Amir Khan can't wait to get into the ring with Andreas Kotelnik
In football, it's a favourite way for a manager to wind up his team: Take the tiniest comment by an opposition player that suggests an even tinier piece of criticism, pin it up on the dressing room wall, and the team come out fired for revenge. It's no wonder, then, that these days most players have followed their managers in becoming far too cute to say anything that might stir things up before a game.
In boxing, however, it's different. There it's big news if anybody says anything nice about the other guy. But it doesn't stop people getting upset when they are on the wrong end of the trash talk.
It's almost certainly cost David Haye his chance to become world heavyweight champion this year. If you want to back him to win any world title this year you can offer anything up to the current lay price of [7.6 @ Betfair] and expect to get it matched, simply because it looks like there will be nobody for him to fight.
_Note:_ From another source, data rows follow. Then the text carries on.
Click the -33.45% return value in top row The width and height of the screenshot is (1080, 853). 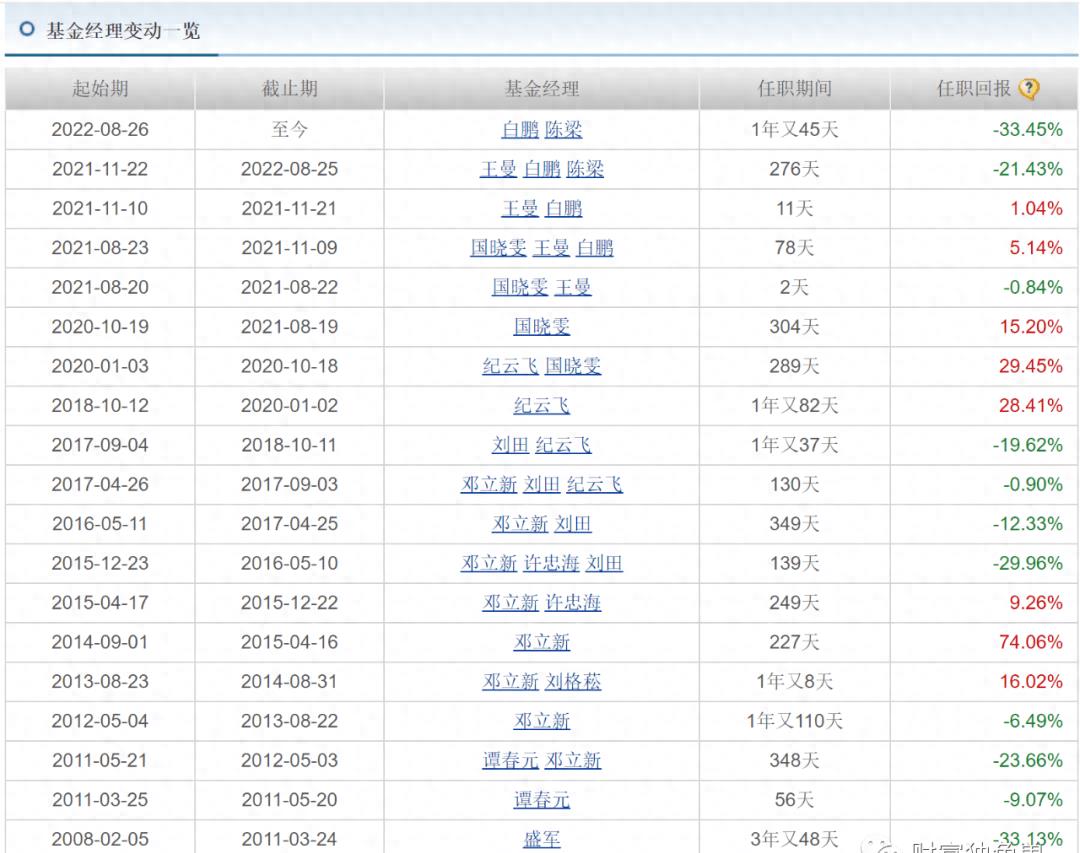(1028, 130)
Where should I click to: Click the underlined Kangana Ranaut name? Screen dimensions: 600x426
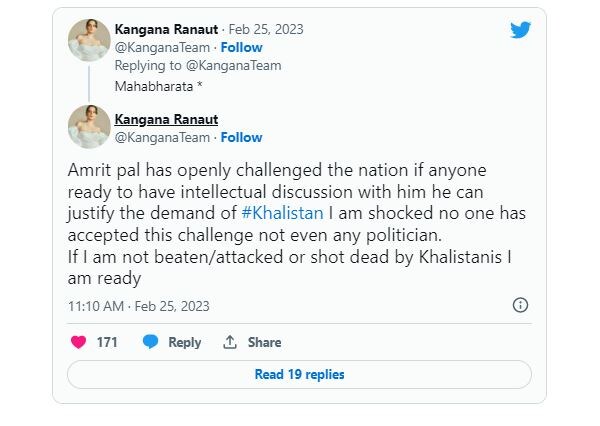(x=166, y=120)
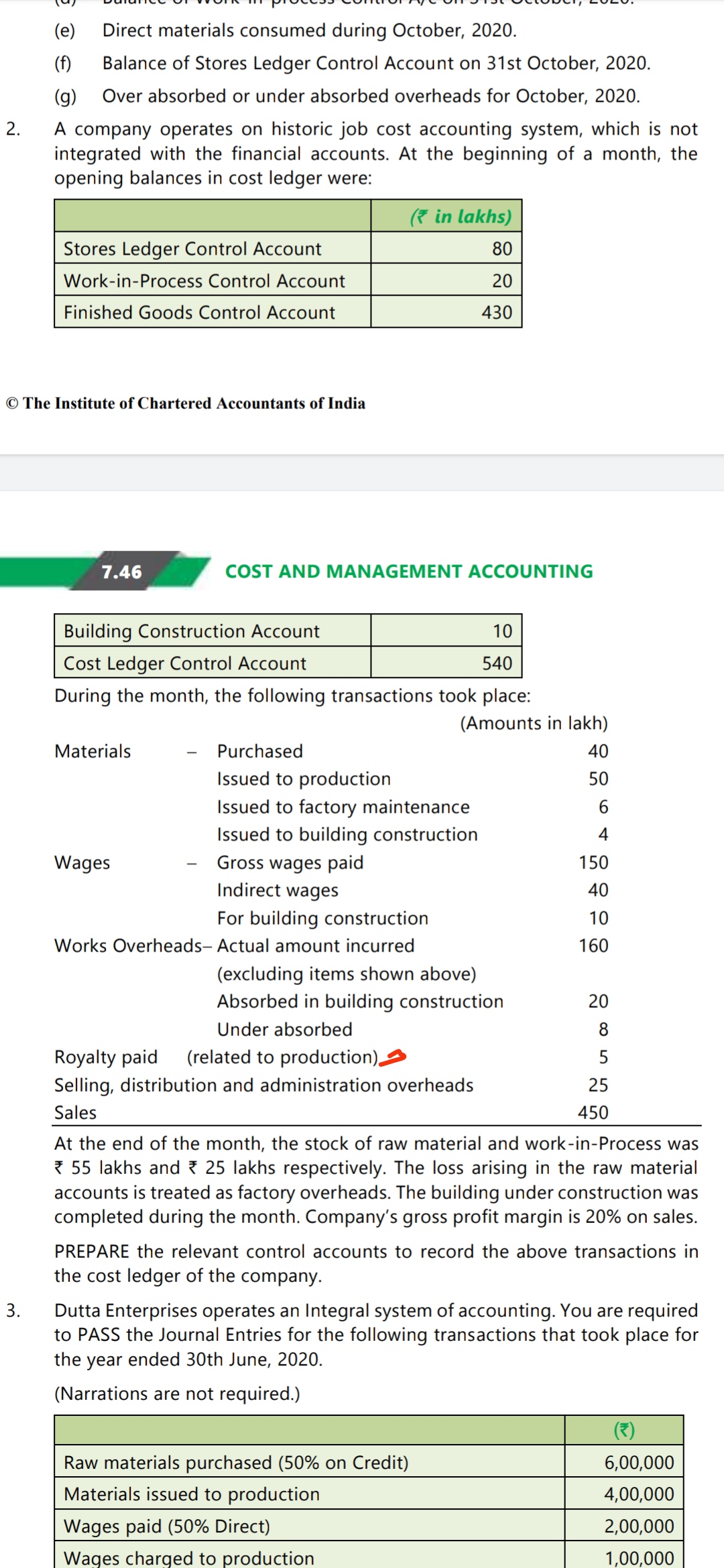Select the (₹ in lakhs) table header
Viewport: 724px width, 1568px height.
click(x=461, y=216)
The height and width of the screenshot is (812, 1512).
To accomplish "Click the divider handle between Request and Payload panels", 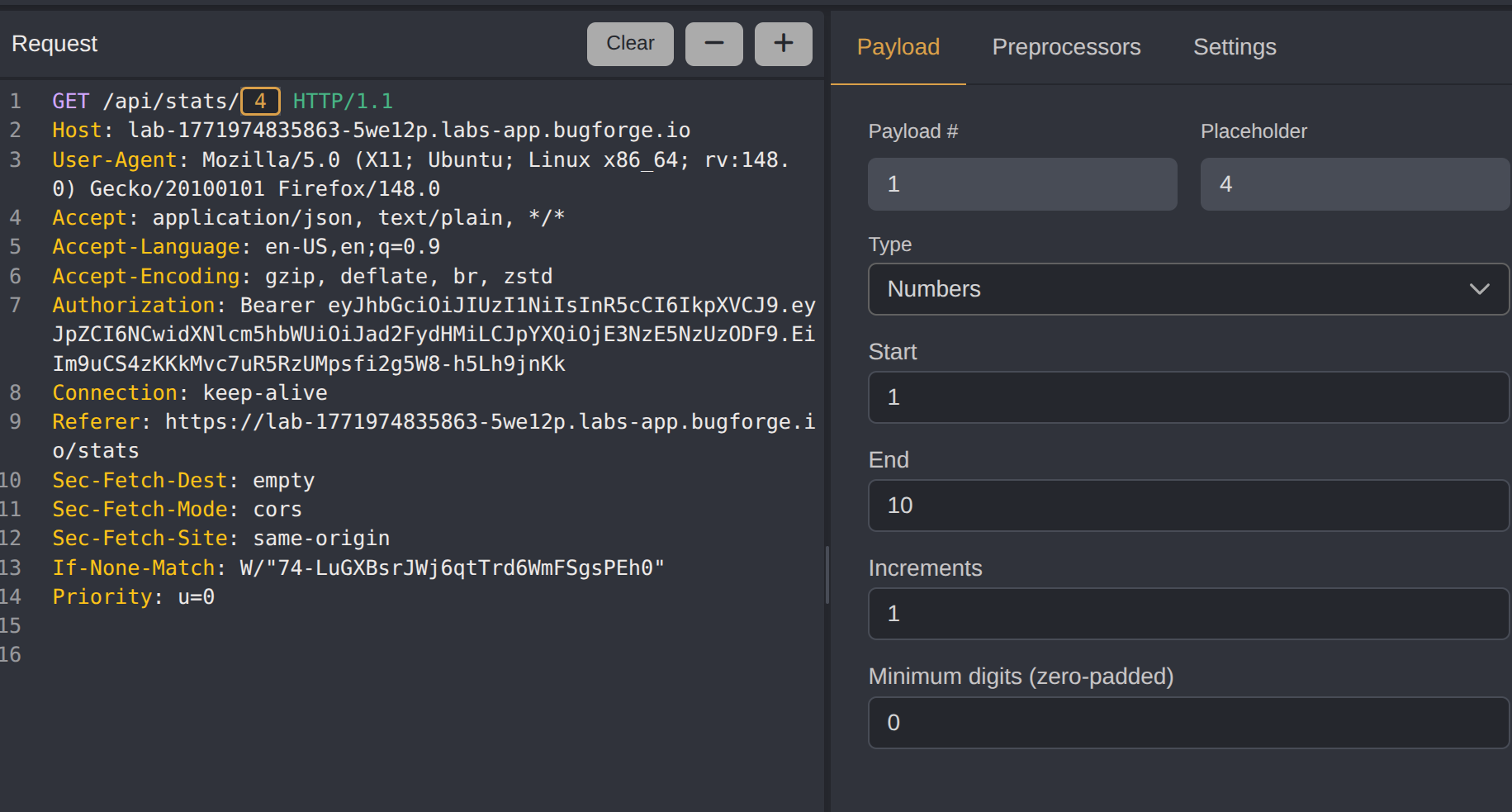I will coord(827,574).
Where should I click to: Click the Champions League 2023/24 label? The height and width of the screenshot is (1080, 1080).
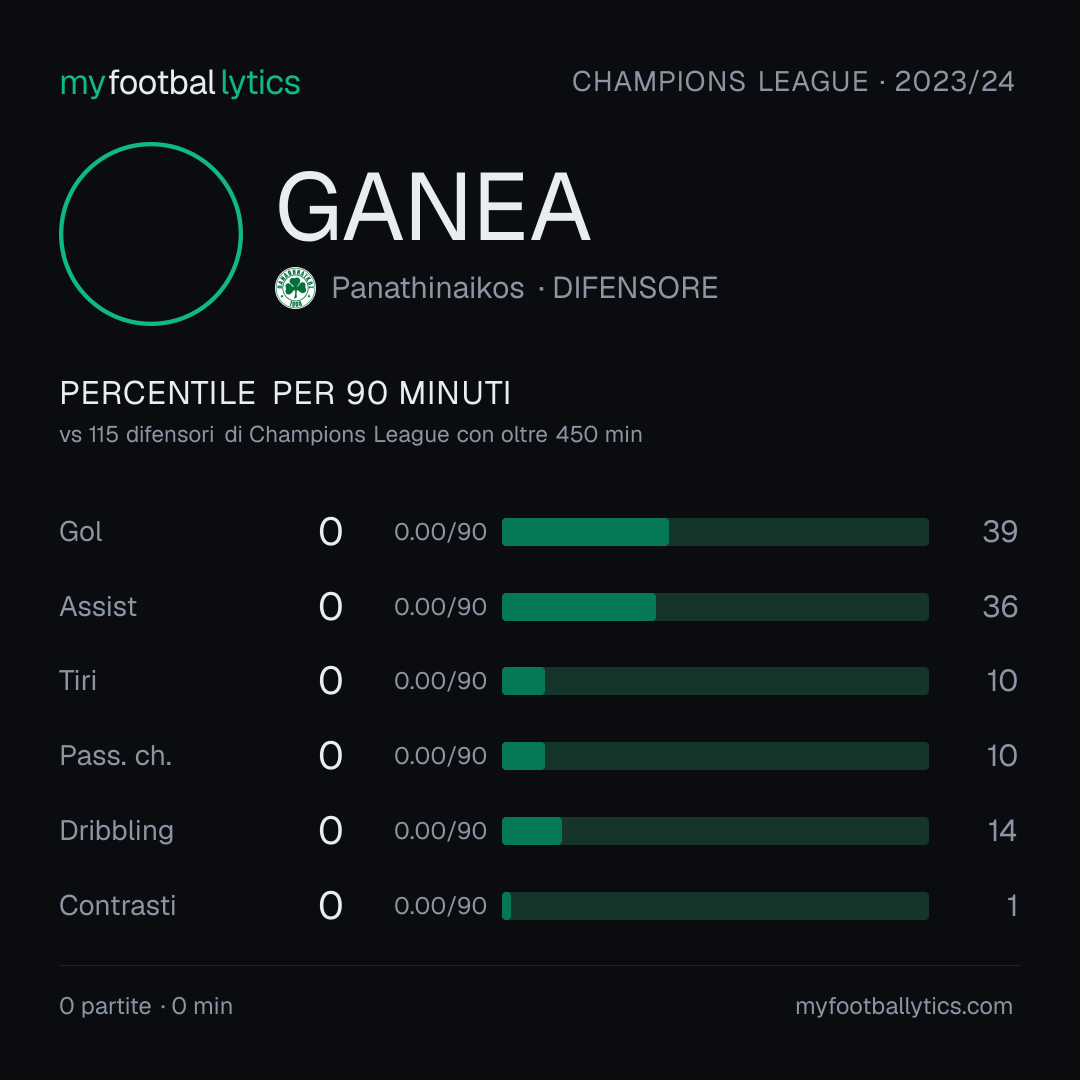coord(793,81)
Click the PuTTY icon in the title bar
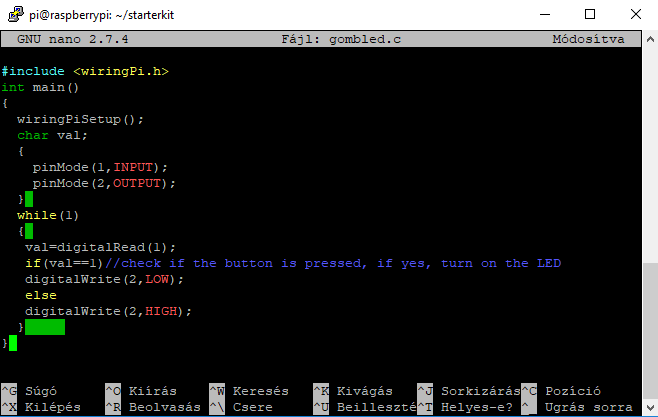The width and height of the screenshot is (658, 417). [16, 14]
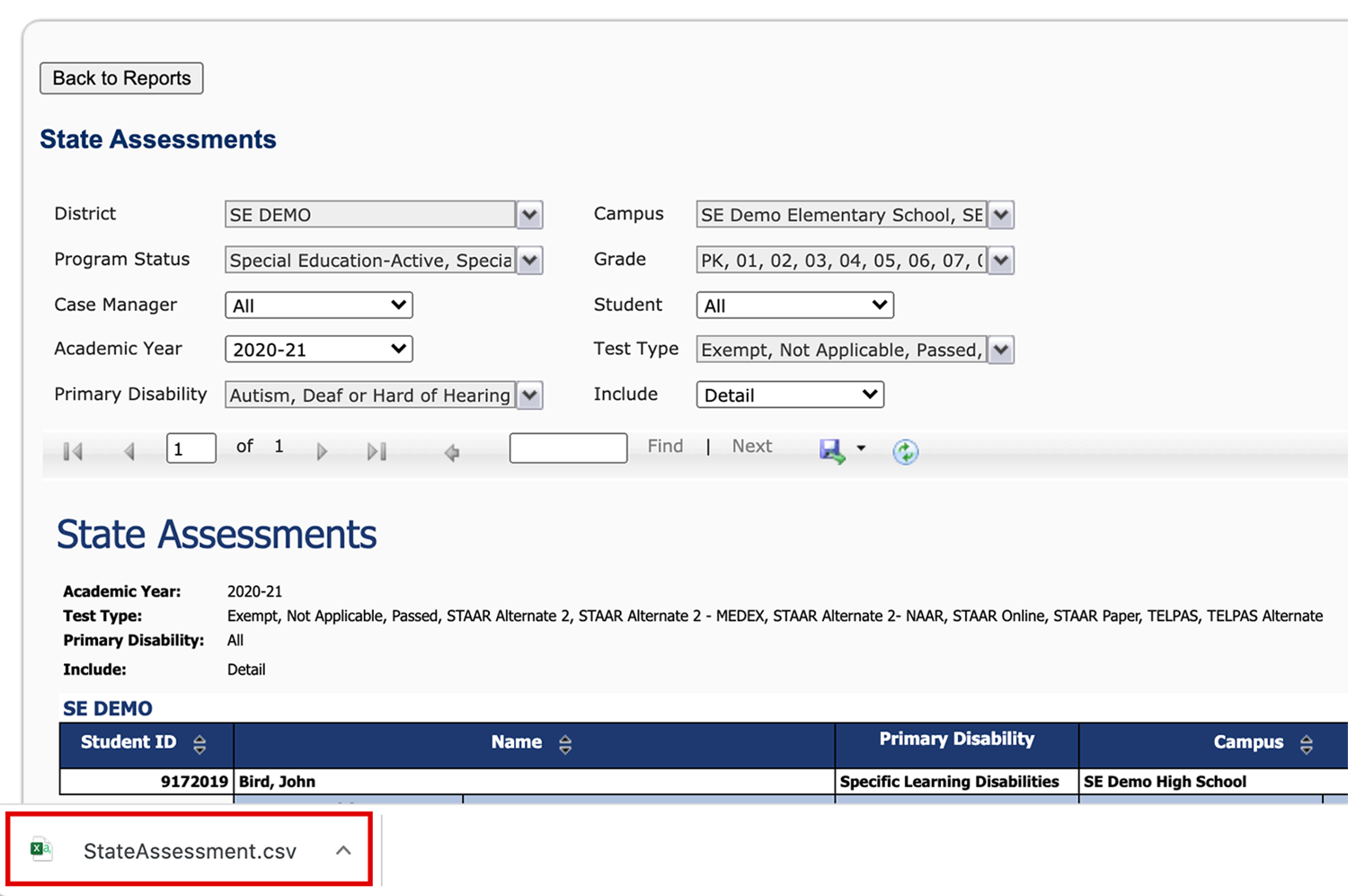Go to previous report page

click(x=129, y=451)
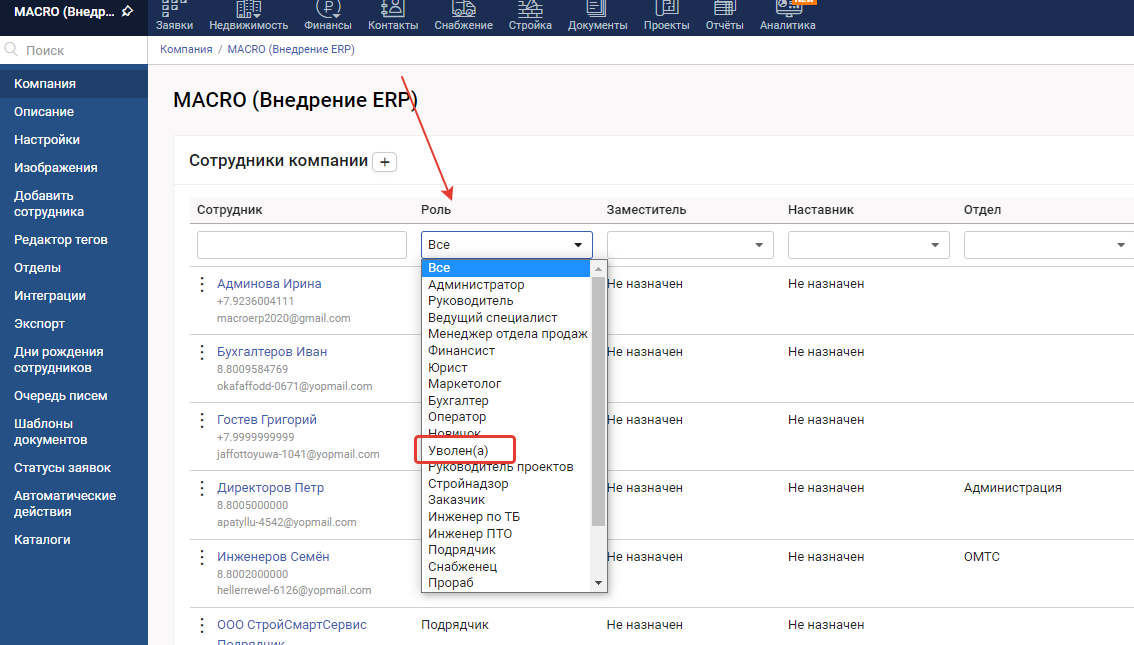Open the Аналитика section icon

tap(787, 10)
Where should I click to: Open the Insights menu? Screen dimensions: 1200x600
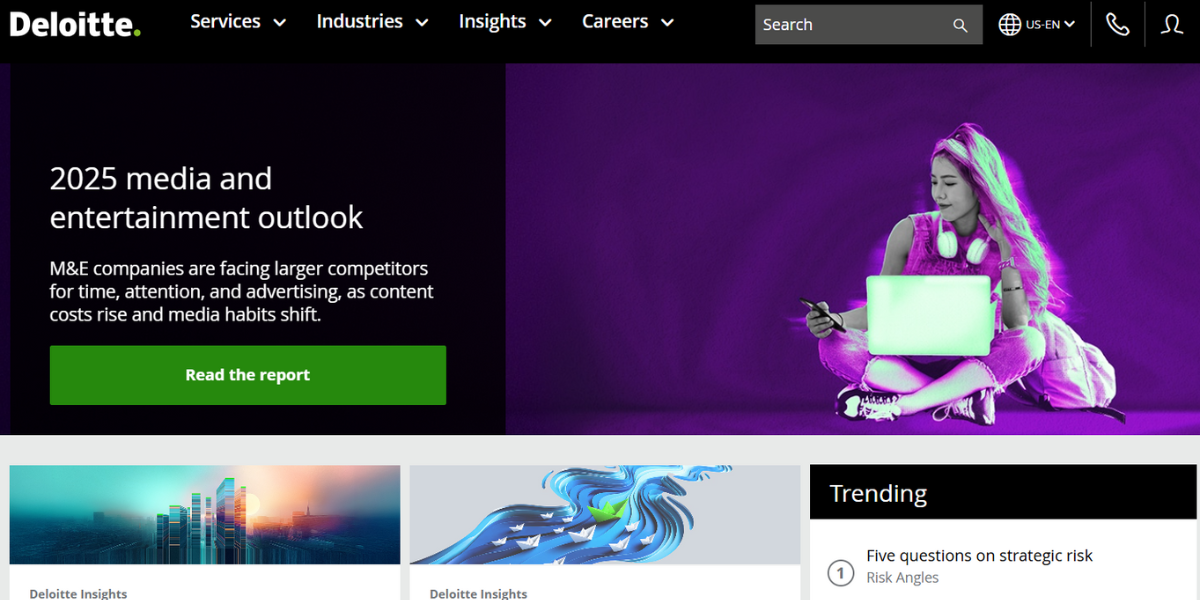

After being forced to call off his fight with Wladimir Klitschko last week because of a back injury, he was hoping to fight his brother Vitali in September with his WBO, IBF and IBO titles at stake. Instead the 37-year-old has opted to meet WBA champ Nikolai Valuev to try to unify the world titles. The decision to ditch Haye is almost certainly due to the way the British boxer tried to promote his fight with a tasteless tee-shirt showing the heads of both brothers ripped off.
Meanwhile Amir Khan, at his training camp in Los Angeles, has got hurt feelings from being described as a child by his forthcoming opponent Andreas Kotelnik. The Ukrainian called off their meeting earlier this month because of toothache. If Khan has his way he'll finish the fight, when it does happen at the MEN Arena on July 18, with a few teeth knocked out!
Khan has told today's Daily Star: He is going to be in for a shock because his trash talk has made me train harder. It has made me focused.
Knowing someone out there is talking bad about you makes you want to go out there and prove him wrong. I'm going to give him a boxing lesson. I am going to be the teacher and show him what boxing is all about. If he thinks it will be an easy fight he has got something else coming.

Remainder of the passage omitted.